Until the Tomcats were relieved in five minutes, they would have to leave the ground force to its own devices. The AA batteries were opening up again now that the jamming was weakening. Shirer half hoped the MiGs would reach them before his and other Tomcats’ fuel dictated a withdrawal, for in the mixed-up blips of Tomcats and MiGs in aerial combat on their screens, the NKA batteries, including the remaining SAMs, would be more discerning lest they hit one of their own.
“Outstanding! Excellent!” were repeated so often in the first half hour by Douglas Freeman as he saw the thousand men secure the perimeter around the square that he began worrying it was all going too well, a suspicion now reinforced by the Tomcats’ leader telling him that though the next wave of Tomcats hadn’t arrived, he would have to take his flight back for refueling.
Then, on the PSC-3 Manpak satellite-bounce radio he was using, Freeman heard the eight hundred airborne troops from the two Galaxies were pinned down at the airport. One of the big planes was forced to stand, soaking up small-arms fire as its men unloaded, and one of the Phantoms that had escorted it was shot down as, low on fuel; it turned back with the second Galaxy, which had delivered its load of four howitzers.
The howitzers and their ammunition had come in on pallets from the Galaxy now heading back, but one of the drag chutes had failed to open, so that the guns were now at the outer flooded edge of the airport rather than on it, and in the darkness a fight raged between the U.S. Airborne and NKA militia for possession of the guns.
Freeman knew it would all come apart if the six tanks that the Airborne’s Colonel Menzies was now sighting managed to reach the airport before the Airborne could get the 105-millimeters into action.
“You can take care of them, Rick,” Freeman told his Airborne commander. “Their goddamned rattletraps come apart if you fart. Over.”
“They’re our tanks, General. Captured M-60s.”
The general paused. “Then knock ‘em off with the howitzers.”
“When we get—” There was an explosion in the background, drowning Menzie’s voice. When
he came back on the radio, he told Freeman, “General, there’s a good chance we’re going to lose the Galaxy. It’s one mother of a target — even in the dark. I ‘m concerned about my men, General. If that big bird goes…”
“Then our empty cargo Chinooks can take you out… How long do you think you can hold?”
“Not a matter of holding, General. We can hold all day, but it’s no good if we can’t get out.”
“An hour’s all I need, Rick. You hold.”
“Yes, sir.”
A minute later the sky over the airport went yellow, followed by an explosion — the Galaxy going up in flames, illuminating the Airborne better than any flare.
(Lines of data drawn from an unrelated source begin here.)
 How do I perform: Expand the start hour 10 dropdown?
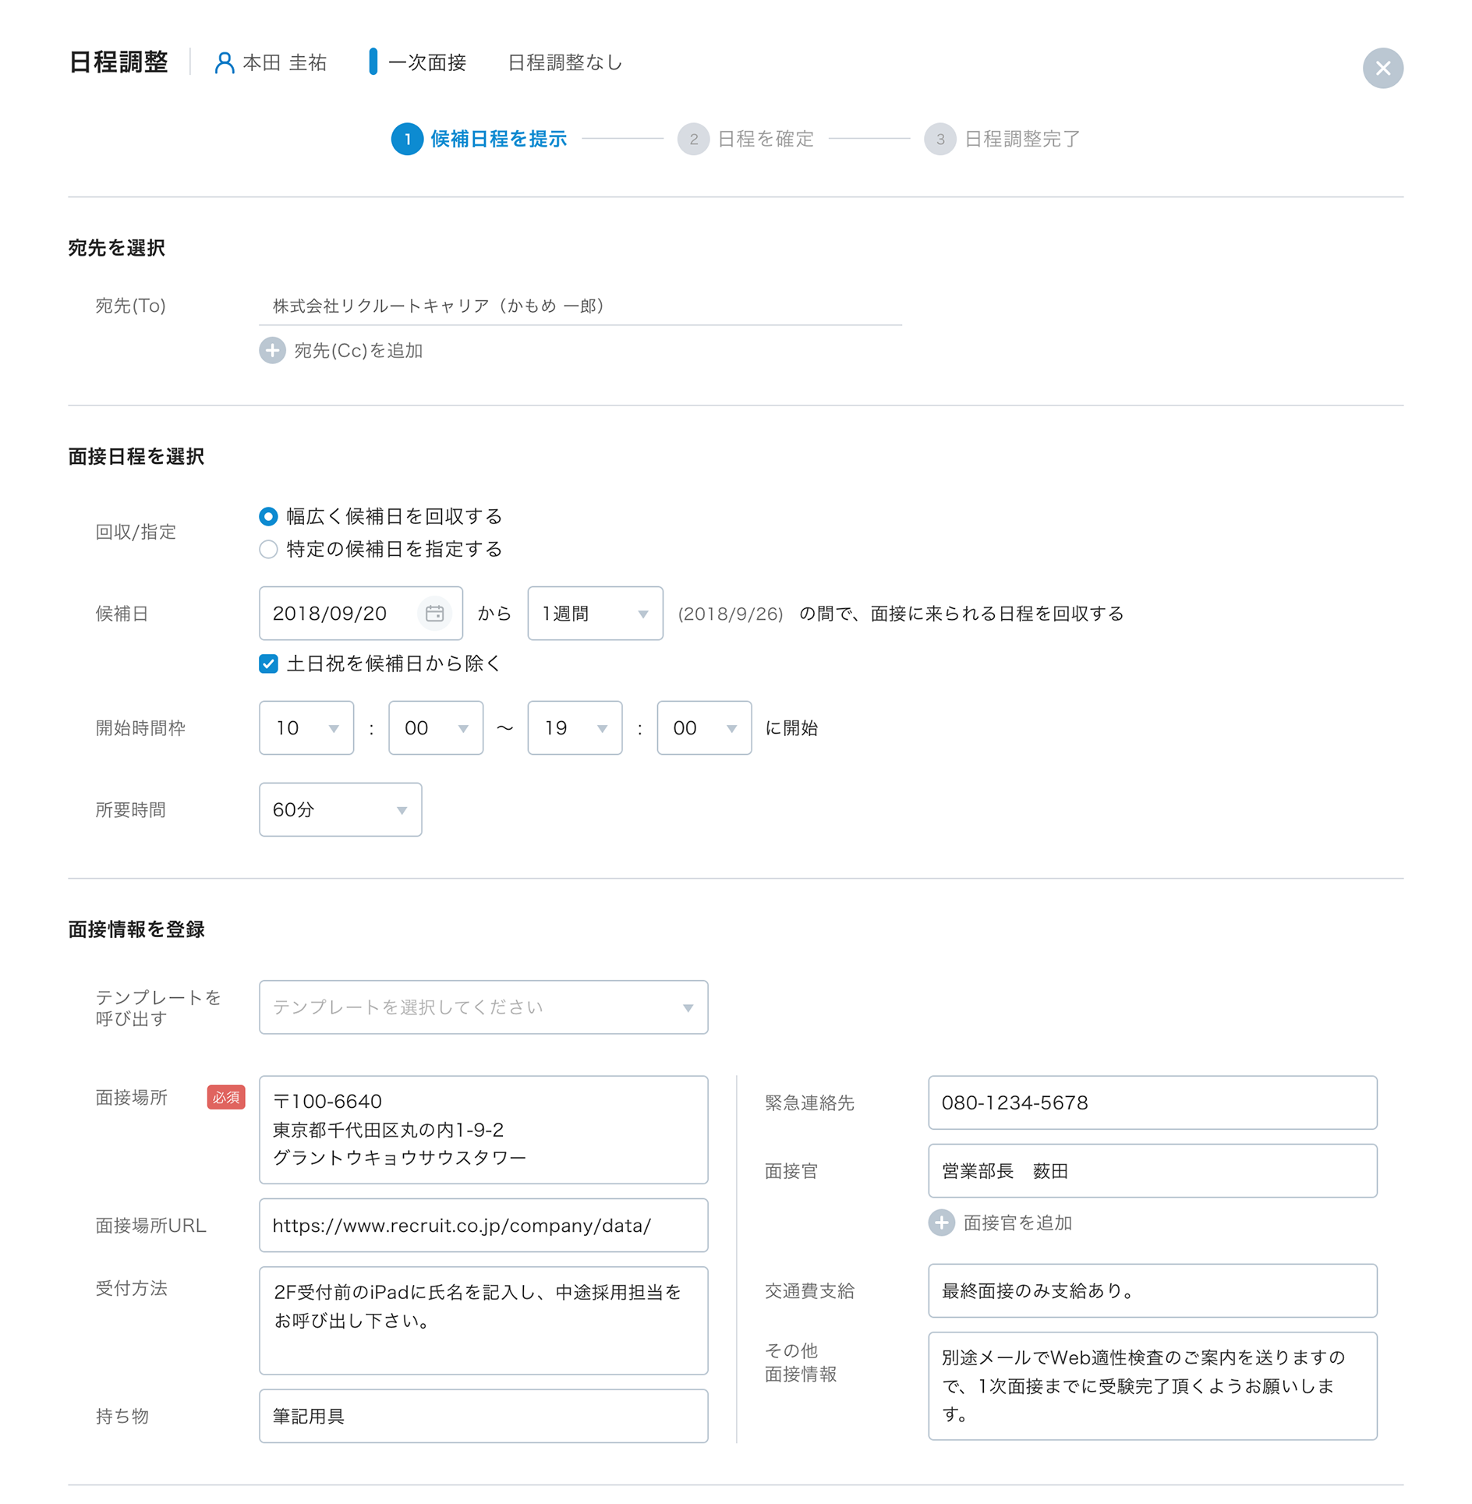pyautogui.click(x=306, y=728)
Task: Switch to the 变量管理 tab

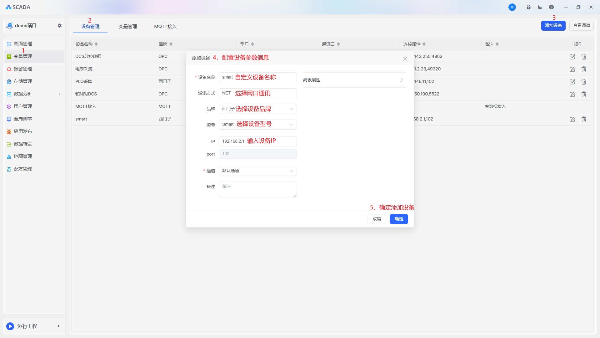Action: click(x=128, y=27)
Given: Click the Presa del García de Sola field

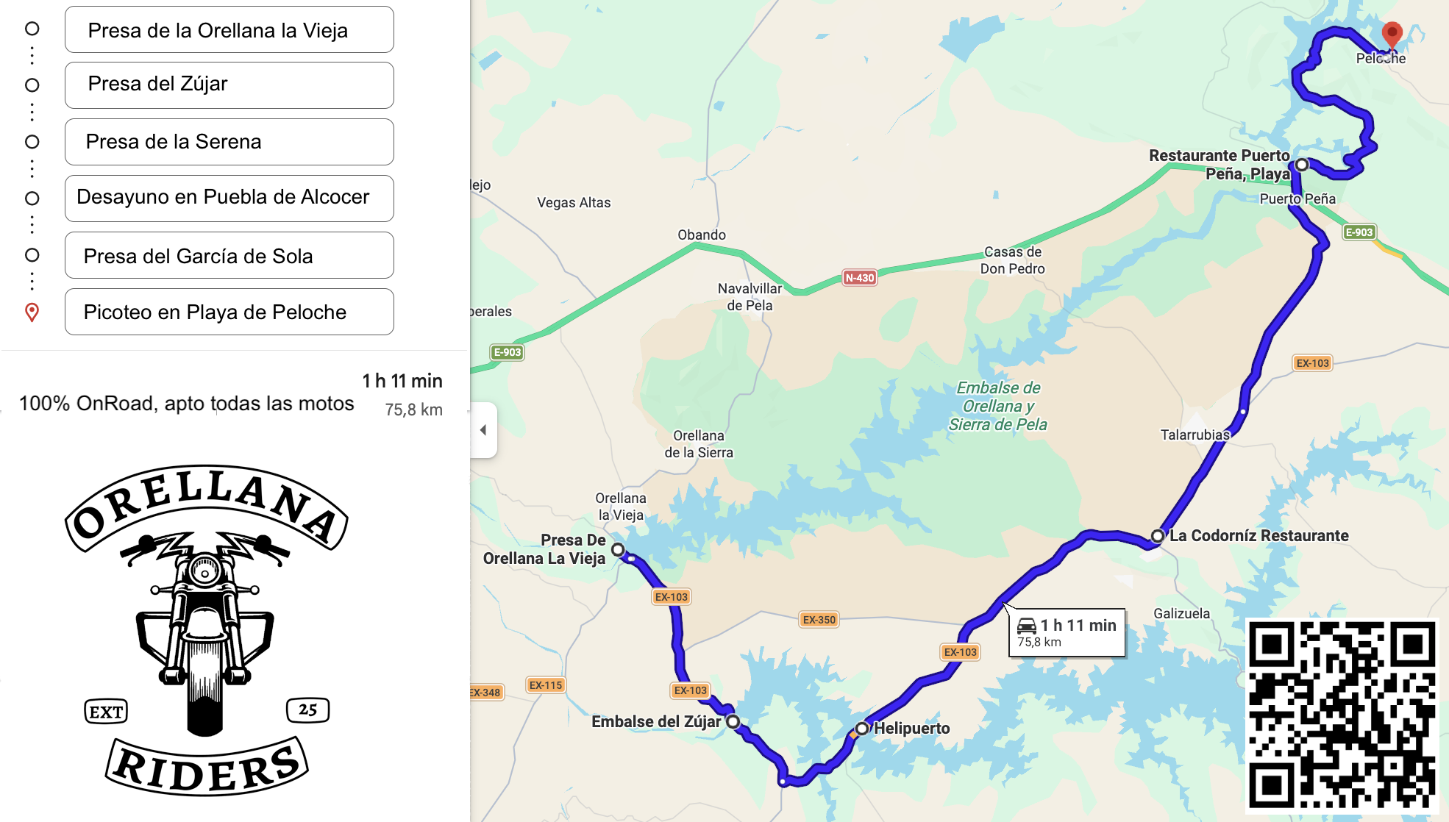Looking at the screenshot, I should tap(229, 255).
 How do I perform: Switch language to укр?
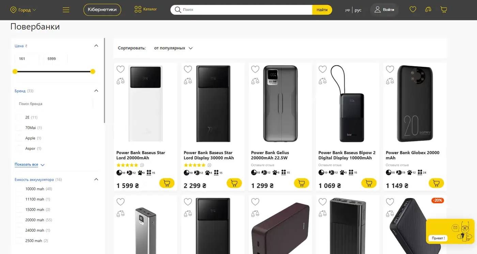tap(348, 10)
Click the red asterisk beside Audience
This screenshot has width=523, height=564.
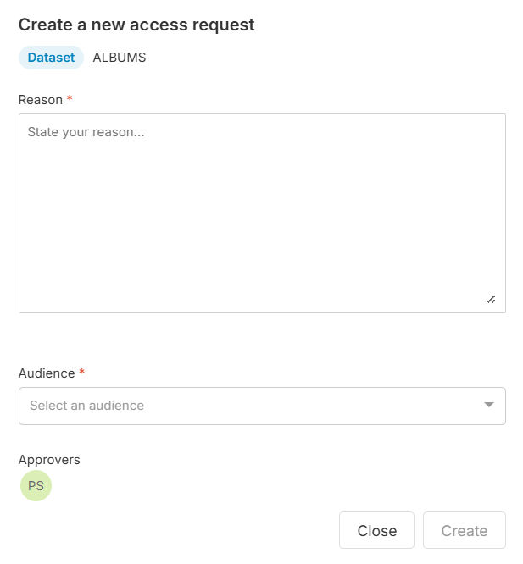[82, 373]
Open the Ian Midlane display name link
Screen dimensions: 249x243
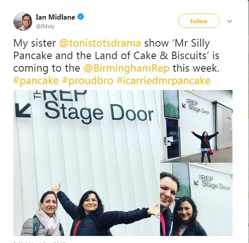pos(55,17)
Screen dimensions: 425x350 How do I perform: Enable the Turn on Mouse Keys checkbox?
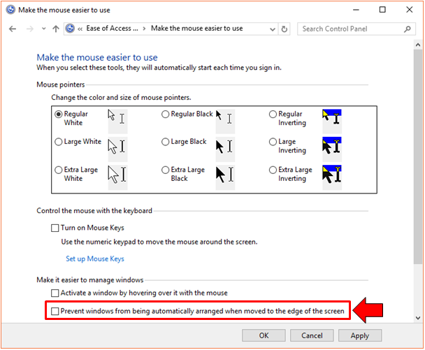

Freeman turned to Al Banks and a marine major. “I’m going on to Mansudae Hall.” He said it as if he were going over to the PX for a moment. Perhaps, thought the major, the general’s enormous self-confidence came from the long hours of preparation, of poring over the SATINT and Japanese intelligence reports. But then, anyone could read a map. There was more to it. Freeman’s élan had spread through all the men, now digging in around Kim II Sung Square, readying for the inevitable NKA counterattack with three of the bridges on the west side still intact.
“By God,” said Freeman, “what I wouldn’t give for an M-1.”
“Hey, General. You don’t need a tank, sir. You got us.”
They were hunkering down close to the Hummer.
“Where you from, son?”
“Brooklyn, sir.”
“You stay by me. I need a man like you.”
“Where we goin’, General?”
“We’re going to start a fire, son, right in that runt’s seat of government. By God, those Commies talk about ten days that shook the world. We’ll do it in ten minutes!”
There was a shuffling sound — the boy’s buddy hitting the cement.
“Down!” bellowed Freeman. There was another shot, but they couldn’t see where the sniper was.